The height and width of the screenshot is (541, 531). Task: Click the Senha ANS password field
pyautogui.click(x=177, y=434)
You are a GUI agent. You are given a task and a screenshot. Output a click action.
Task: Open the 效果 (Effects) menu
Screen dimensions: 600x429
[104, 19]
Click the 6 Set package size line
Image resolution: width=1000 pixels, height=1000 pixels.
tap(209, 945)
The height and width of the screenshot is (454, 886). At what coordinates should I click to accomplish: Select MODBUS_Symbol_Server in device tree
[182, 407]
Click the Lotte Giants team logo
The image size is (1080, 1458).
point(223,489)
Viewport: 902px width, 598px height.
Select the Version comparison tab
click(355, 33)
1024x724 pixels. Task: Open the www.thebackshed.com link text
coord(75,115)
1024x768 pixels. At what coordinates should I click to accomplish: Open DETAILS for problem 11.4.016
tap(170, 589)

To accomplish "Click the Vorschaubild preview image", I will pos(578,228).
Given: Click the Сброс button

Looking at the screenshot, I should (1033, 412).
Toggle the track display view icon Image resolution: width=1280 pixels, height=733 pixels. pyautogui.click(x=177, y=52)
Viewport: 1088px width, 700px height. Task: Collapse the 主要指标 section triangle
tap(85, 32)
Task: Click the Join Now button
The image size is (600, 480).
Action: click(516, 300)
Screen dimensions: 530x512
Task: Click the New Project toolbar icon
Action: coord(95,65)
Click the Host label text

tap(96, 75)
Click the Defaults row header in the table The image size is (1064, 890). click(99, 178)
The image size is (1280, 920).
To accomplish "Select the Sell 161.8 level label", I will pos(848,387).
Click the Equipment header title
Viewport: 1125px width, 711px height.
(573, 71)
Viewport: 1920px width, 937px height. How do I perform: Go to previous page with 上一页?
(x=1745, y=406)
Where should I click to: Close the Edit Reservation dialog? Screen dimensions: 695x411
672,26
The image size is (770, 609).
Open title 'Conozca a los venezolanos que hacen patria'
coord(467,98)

------------------------------------------------------------------------

Task item
Every entry should be duplicated exactly as written.

Result for this task
The height and width of the screenshot is (541, 531). Task: Click the Senha ANS password field
pyautogui.click(x=177, y=434)
You are a GUI agent. You are given a task and a screenshot. Output a click action.
Task: Open the 效果 (Effects) menu
Screen dimensions: 600x429
[104, 19]
Click the 6 Set package size line
Image resolution: width=1000 pixels, height=1000 pixels.
tap(209, 945)
The height and width of the screenshot is (454, 886). At what coordinates should I click to accomplish: Select MODBUS_Symbol_Server in device tree
[182, 407]
Click the Lotte Giants team logo
The image size is (1080, 1458).
point(223,489)
Viewport: 902px width, 598px height.
Select the Version comparison tab
click(355, 33)
1024x724 pixels. Task: Open the www.thebackshed.com link text
coord(75,115)
1024x768 pixels. At what coordinates should I click to accomplish: Open DETAILS for problem 11.4.016
tap(170, 589)

To accomplish "Click the Vorschaubild preview image", I will pos(578,228).
Given: Click the Сброс button

Looking at the screenshot, I should (1033, 412).
Toggle the track display view icon Image resolution: width=1280 pixels, height=733 pixels. pyautogui.click(x=177, y=52)
Viewport: 1088px width, 700px height. Task: Collapse the 主要指标 section triangle
tap(85, 32)
Task: Click the Join Now button
The image size is (600, 480).
Action: click(516, 300)
Screen dimensions: 530x512
Task: Click the New Project toolbar icon
Action: coord(95,65)
Click the Host label text

tap(96, 75)
Click the Defaults row header in the table The image size is (1064, 890). click(99, 178)
The image size is (1280, 920).
To accomplish "Select the Sell 161.8 level label", I will pos(848,387).
Click the Equipment header title
Viewport: 1125px width, 711px height.
(573, 71)
Viewport: 1920px width, 937px height. How do I perform: Go to previous page with 上一页?
(x=1745, y=406)
Where should I click to: Close the Edit Reservation dialog? Screen dimensions: 695x411
672,26
The image size is (770, 609).
Open title 'Conozca a los venezolanos que hacen patria'
coord(467,98)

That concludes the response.